Set problem A: Do these statements agree with the passage on free products? Answer yes or no for each, quoting the words from the passage that decide it. (i) The passage says $gh$ can always have some finite but arbitrarily high order. (ii) The passage calls the compactness theorem a theorem of first-order logic. (iii) The passage says the homomorphism $\phi$ with $\phi(a) = g, \phi(b) = h$ is unique.

◆ ◆ ◆

Let $G$ be a group with elements $g, h$ such that $g^n = h^m = 1$. Then there is a unique homomorphism $\phi : C_n * C_m \to G$ such that $\phi(a) = g, \phi(b) = h$.

Depending on how comfortable you are with presenting a group by generators and relations, this might be obvious. Nevertheless, the existence of the free product $C_n * C_m$ is helpful because it allows us to recast a question about an entire class of groups (the class of groups with an element of order $n$ and an element of order $m$) into a question about a single group:

Is it true that $(ab)^k = 1$ for some $k$ in $C_n * C_m$?

Note that there are only two possibilities: either $ab$ has order $k$ for some $k$, which means that $gh$ has order (dividing) $k$ in any group $G$ such that $g^n = 1, h^m = 1$, or $ab$ has infinite order. In particular, it is impossible for $gh$ to always have some finite but arbitrarily high order (since that would necessarily imply that $ab$ has infinite order). This is a special case of a very general theorem in first-order logic called the compactness theorem.

But now it should be intuitively obvious that $ab$ has infinite order. More explicitly, it should be intuitively obvious that the elements of $C_n * C_m$ are elements of the free group $F_2 = \langle a, b \rangle$ on $a, b$ such that $a, a^{-1}$ don't appear $n$ times in a row and $b, b^{-1}$ don't appear $m$ times in a row, with the obvious multiplication (cancel all of the obvious relations), and in this group there are no obvious relations to cancel in the word $(ab)^k$.

◆ ◆ ◆

Set problem B: Lay out the entries as a numbered list, from the line containing "Where should I click to: Open" through the last line of the entries. Skip blank lines and leave out the pictures.

◆ ◆ ◆

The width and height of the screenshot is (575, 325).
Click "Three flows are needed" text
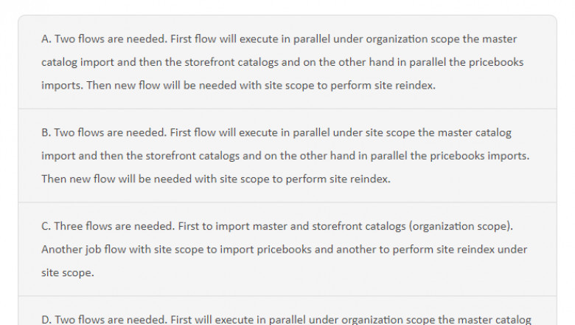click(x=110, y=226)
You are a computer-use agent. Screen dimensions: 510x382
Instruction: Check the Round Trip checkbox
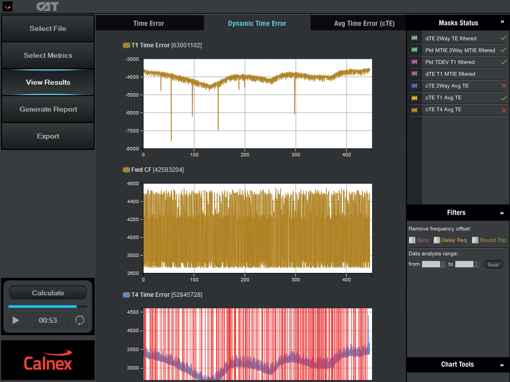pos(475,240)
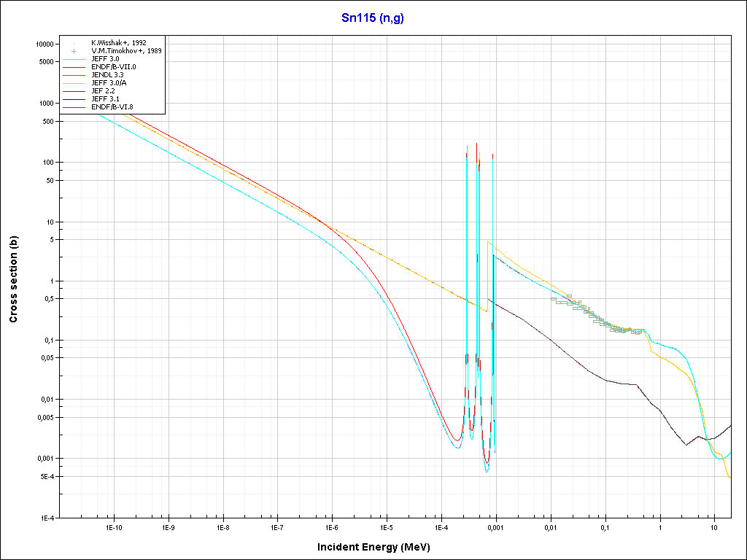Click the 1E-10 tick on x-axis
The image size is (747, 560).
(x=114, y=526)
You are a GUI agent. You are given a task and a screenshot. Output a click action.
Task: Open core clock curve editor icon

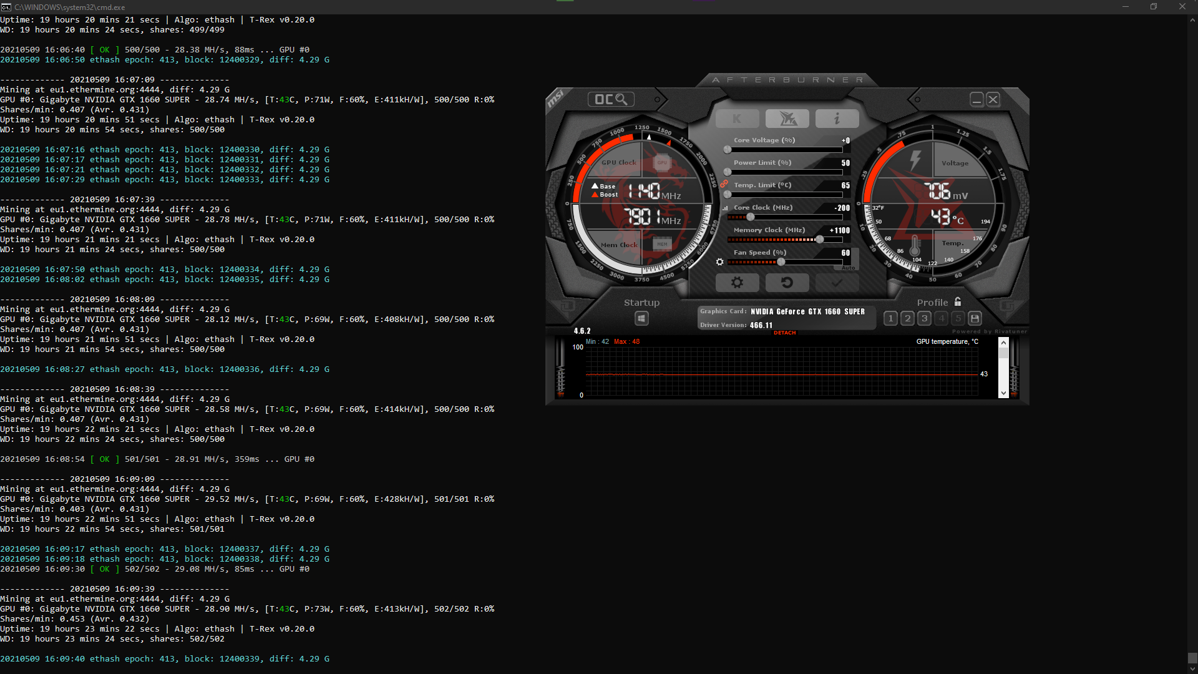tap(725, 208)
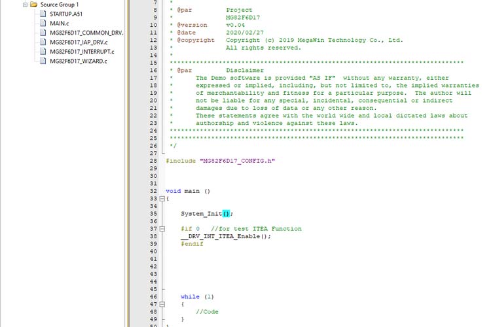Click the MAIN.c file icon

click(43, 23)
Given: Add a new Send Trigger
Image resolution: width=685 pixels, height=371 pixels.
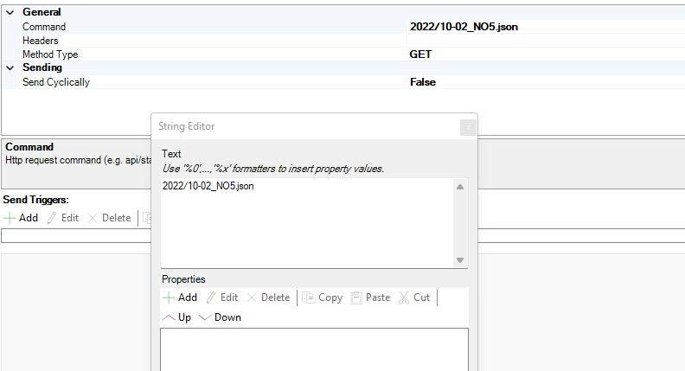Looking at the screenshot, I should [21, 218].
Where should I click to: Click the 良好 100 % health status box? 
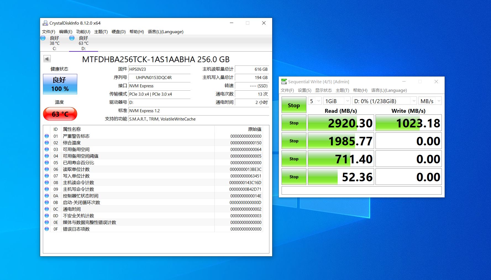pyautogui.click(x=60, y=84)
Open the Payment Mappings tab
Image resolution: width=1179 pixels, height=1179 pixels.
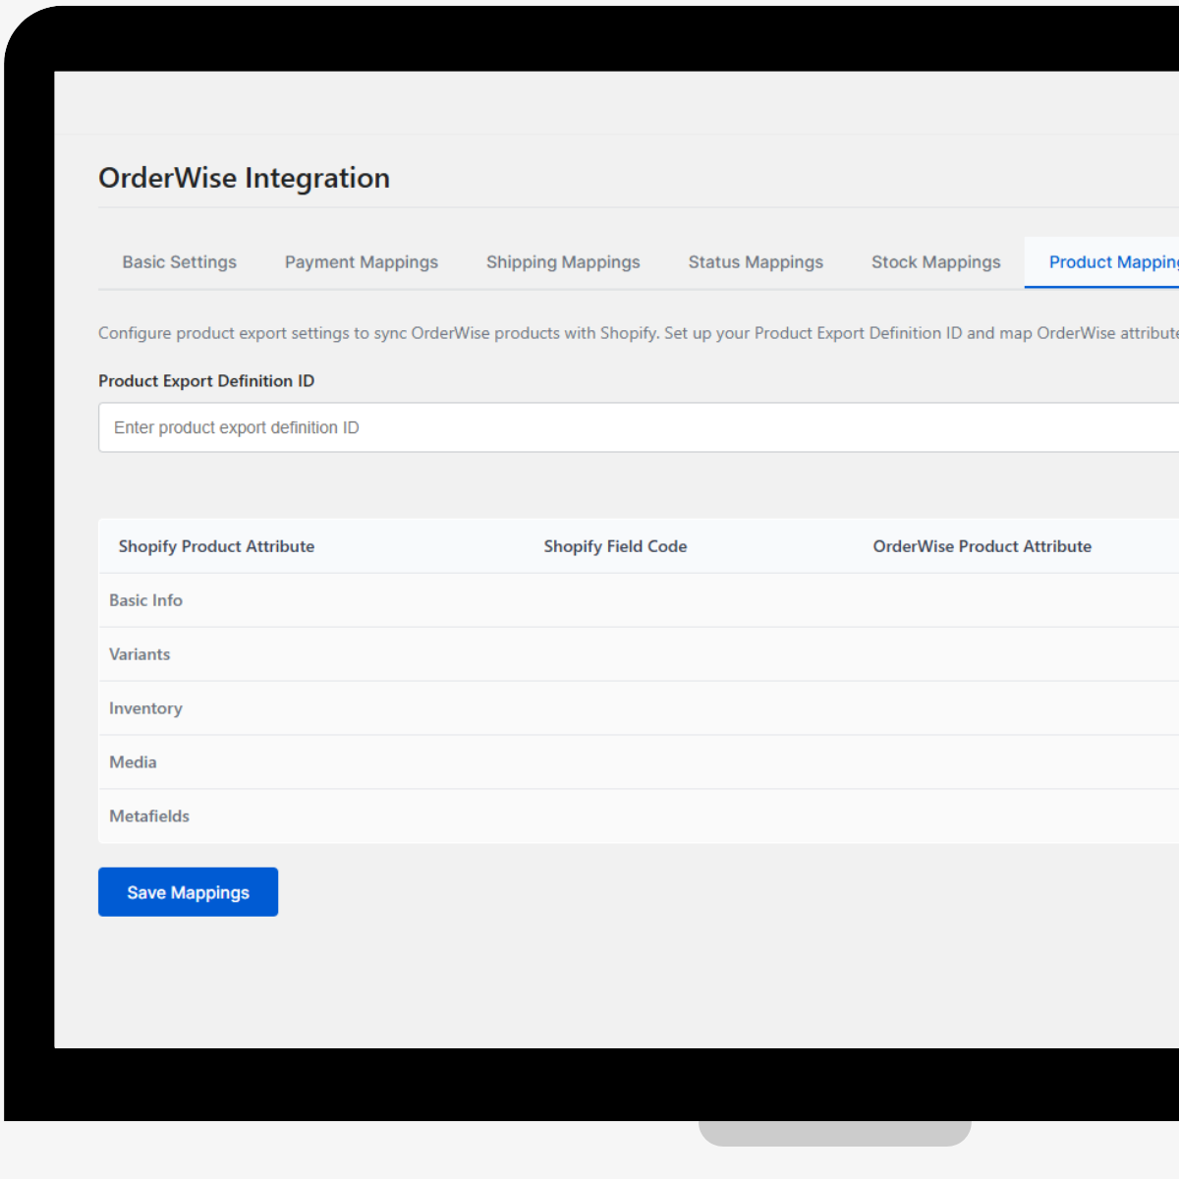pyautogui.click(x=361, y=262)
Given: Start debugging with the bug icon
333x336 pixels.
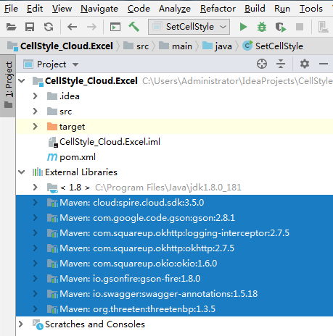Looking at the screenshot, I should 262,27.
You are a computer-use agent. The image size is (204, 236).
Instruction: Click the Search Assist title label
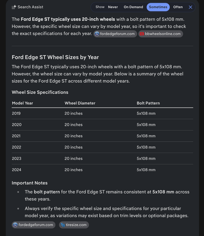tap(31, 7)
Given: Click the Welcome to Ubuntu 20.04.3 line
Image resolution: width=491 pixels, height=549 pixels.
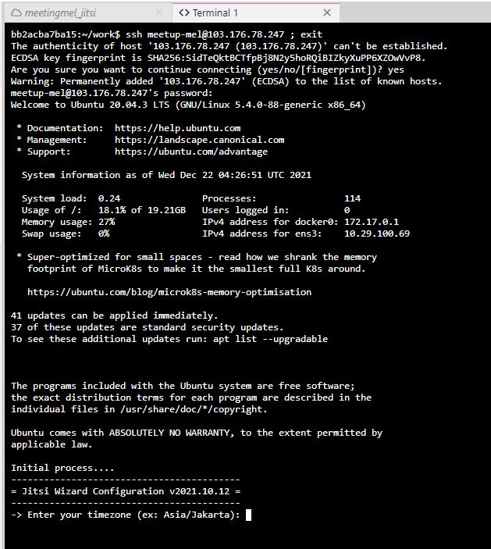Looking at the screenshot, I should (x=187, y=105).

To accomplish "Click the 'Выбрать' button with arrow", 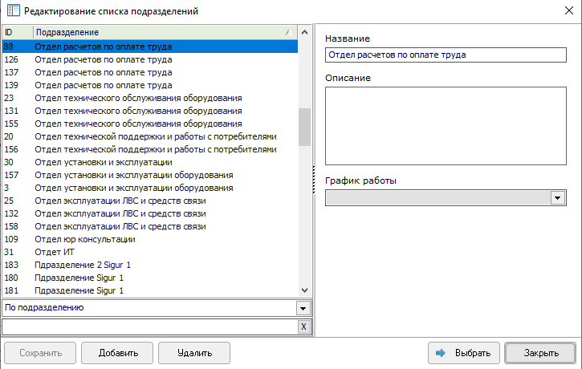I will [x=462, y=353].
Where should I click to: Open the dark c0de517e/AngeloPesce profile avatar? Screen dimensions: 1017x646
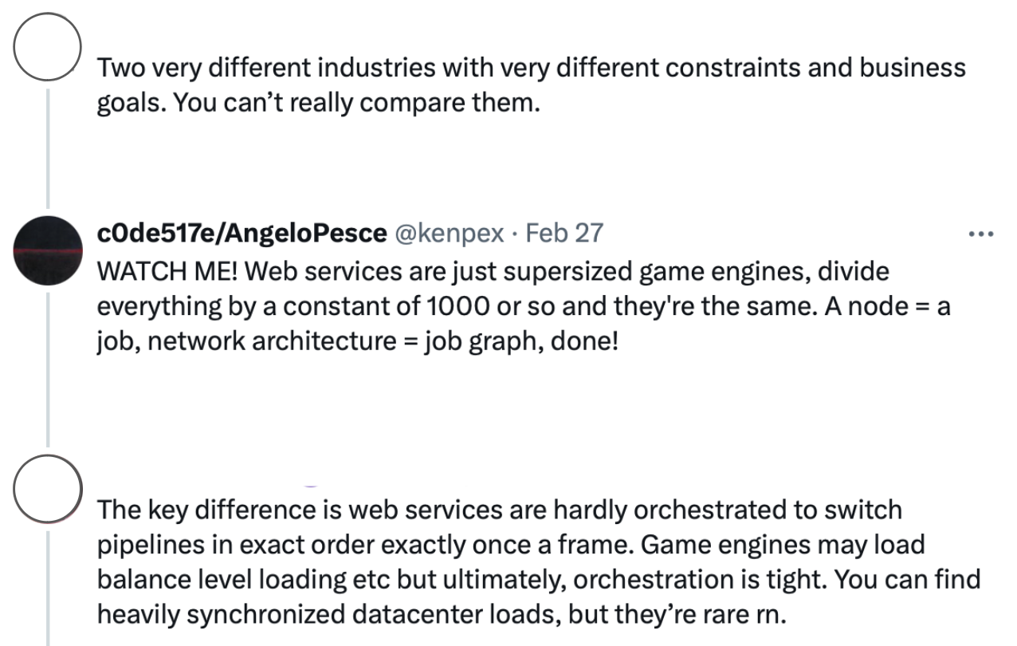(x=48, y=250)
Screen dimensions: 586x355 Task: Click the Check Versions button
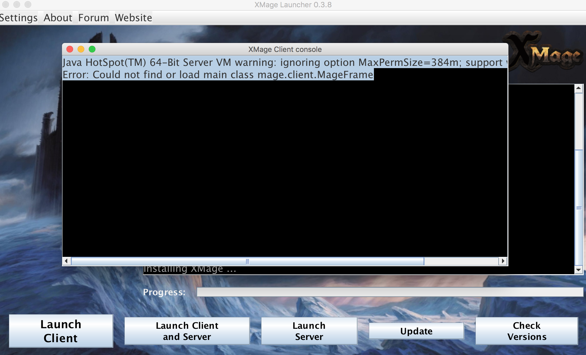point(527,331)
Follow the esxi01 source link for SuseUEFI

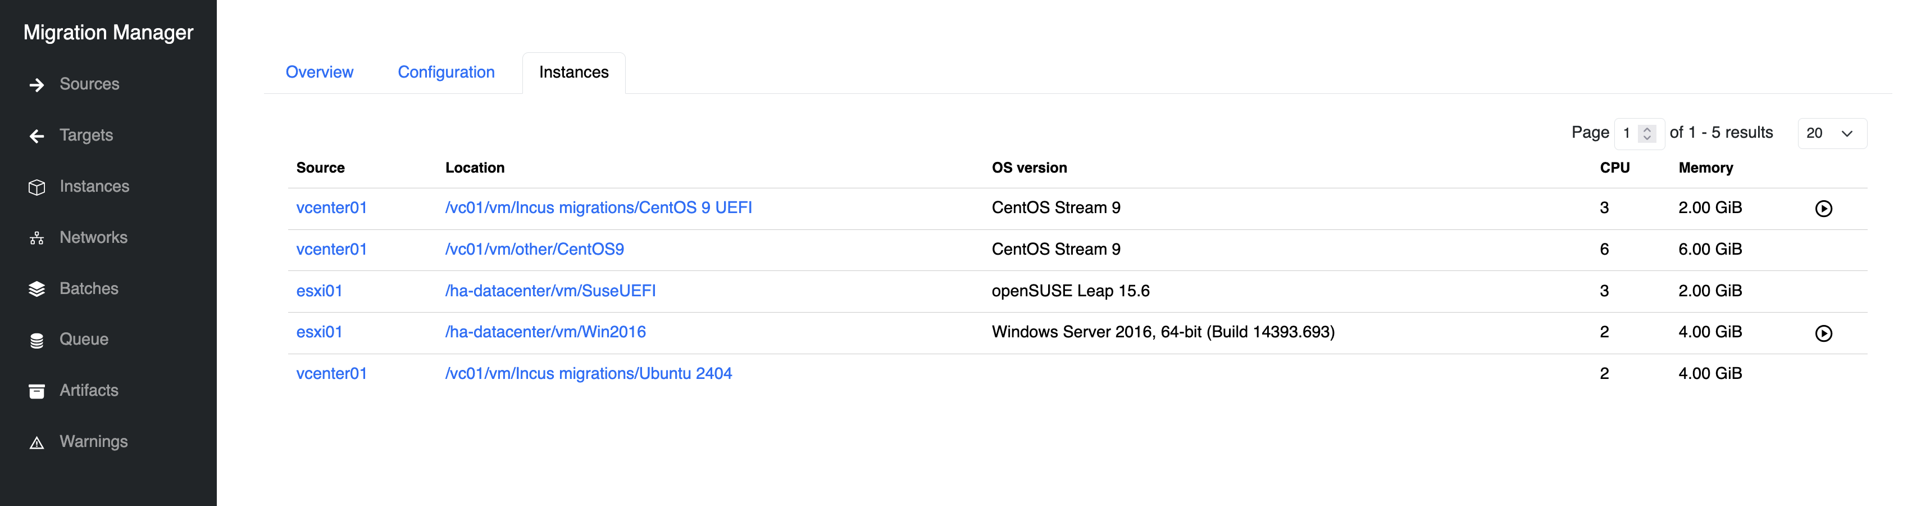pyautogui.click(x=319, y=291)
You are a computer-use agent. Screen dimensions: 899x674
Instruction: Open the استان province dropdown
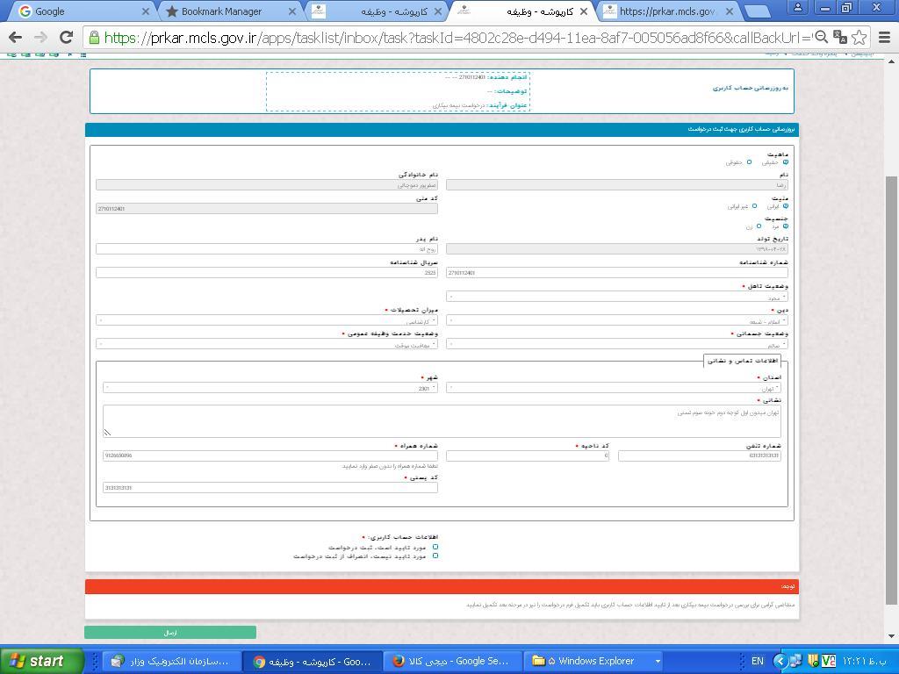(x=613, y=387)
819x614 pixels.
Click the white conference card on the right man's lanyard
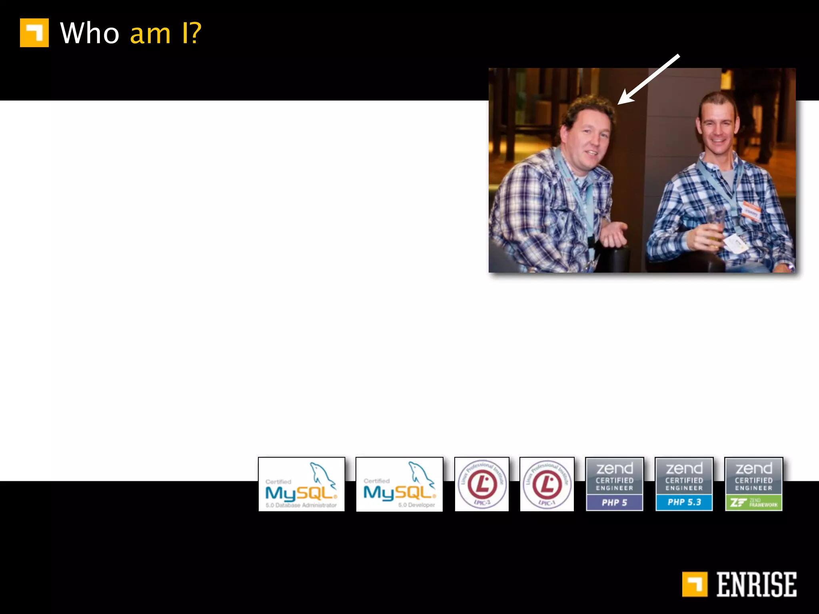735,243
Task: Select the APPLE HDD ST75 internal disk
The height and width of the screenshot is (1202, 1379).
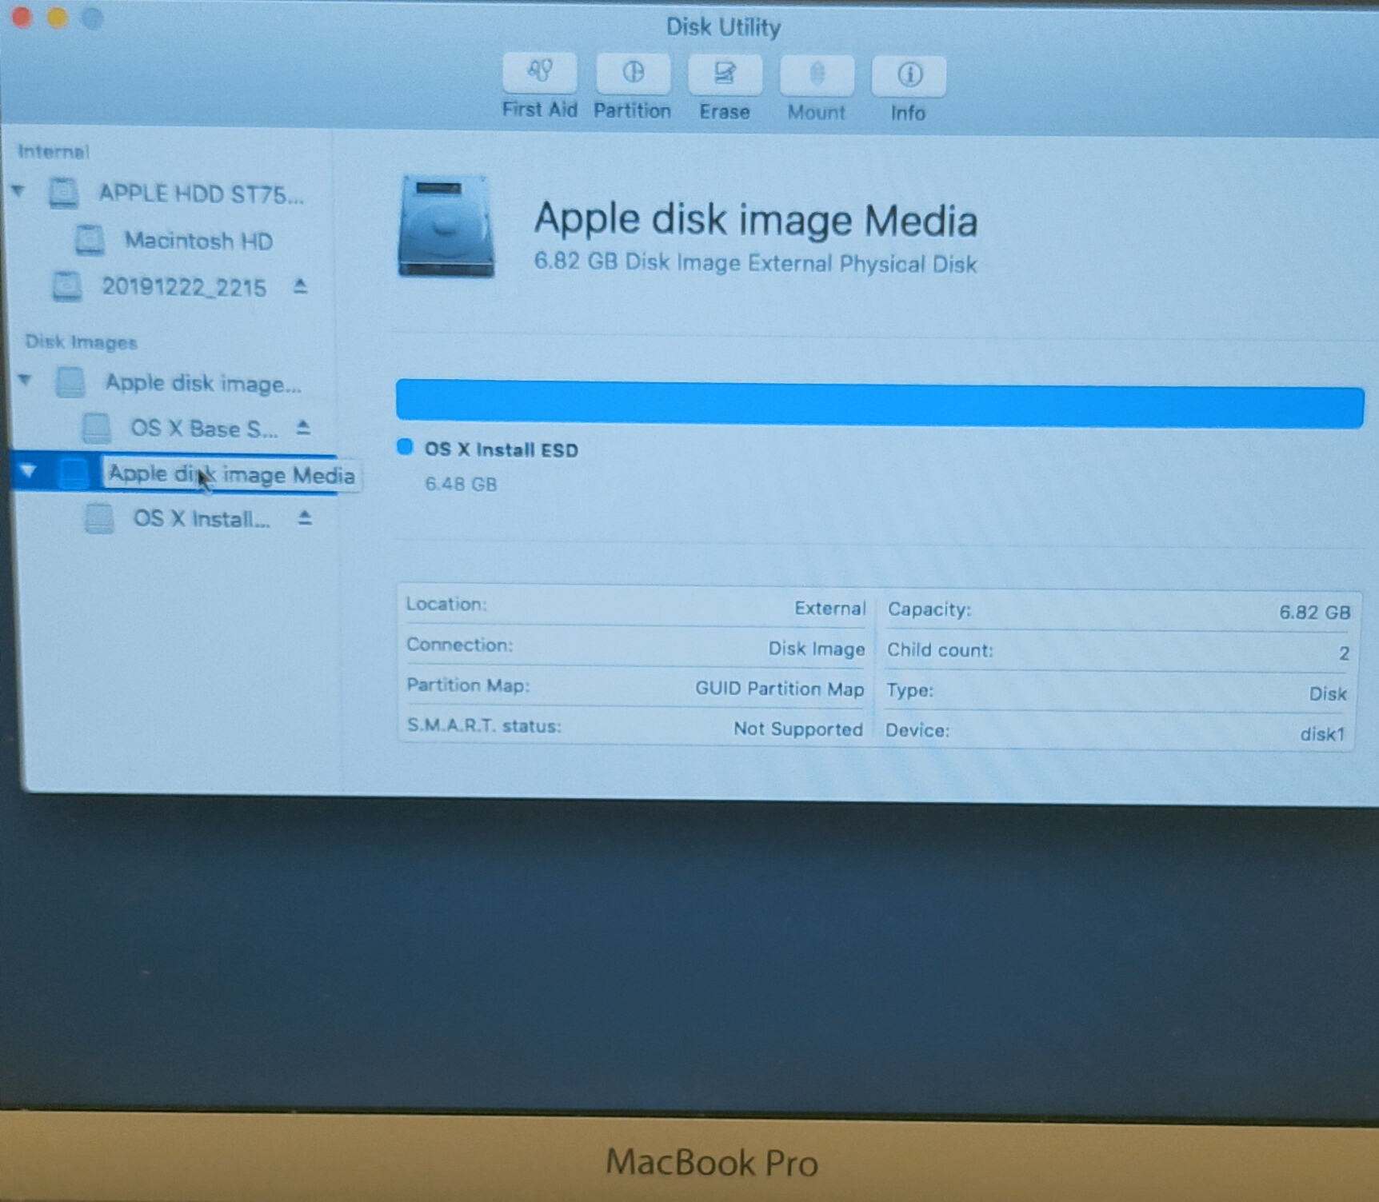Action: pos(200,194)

◆ ◆ ◆

Task response A:
(i) No: "it is impossible for $gh$ to always have some finite but arbitrarily high order"
(ii) Yes: "a very general theorem in first-order logic called the compactness theorem"
(iii) Yes: "there is a unique homomorphism $\phi : C_n * C_m \to G$ such that $\phi(a) = g, \phi(b) = h$"

Task response B:
1. Where should I click to: Open the dark c0de517e/AngeloPesce profile avatar? Screen dimensions: 1017x646
2. (x=48, y=250)
3. Screen dimensions: 586x355 Task: Click the Check Versions button
4. point(527,331)
5. Follow the esxi01 source link for SuseUEFI
6. pyautogui.click(x=319, y=291)
7. You are a computer-use agent. Screen dimensions: 899x674
8. Instruction: Open the استان province dropdown
9. (x=613, y=387)
10. 819x614 pixels.
11. Click the white conference card on the right man's lanyard
12. 735,243
13. Task: Select the APPLE HDD ST75 internal disk
14. The height and width of the screenshot is (1202, 1379).
15. Action: pos(200,194)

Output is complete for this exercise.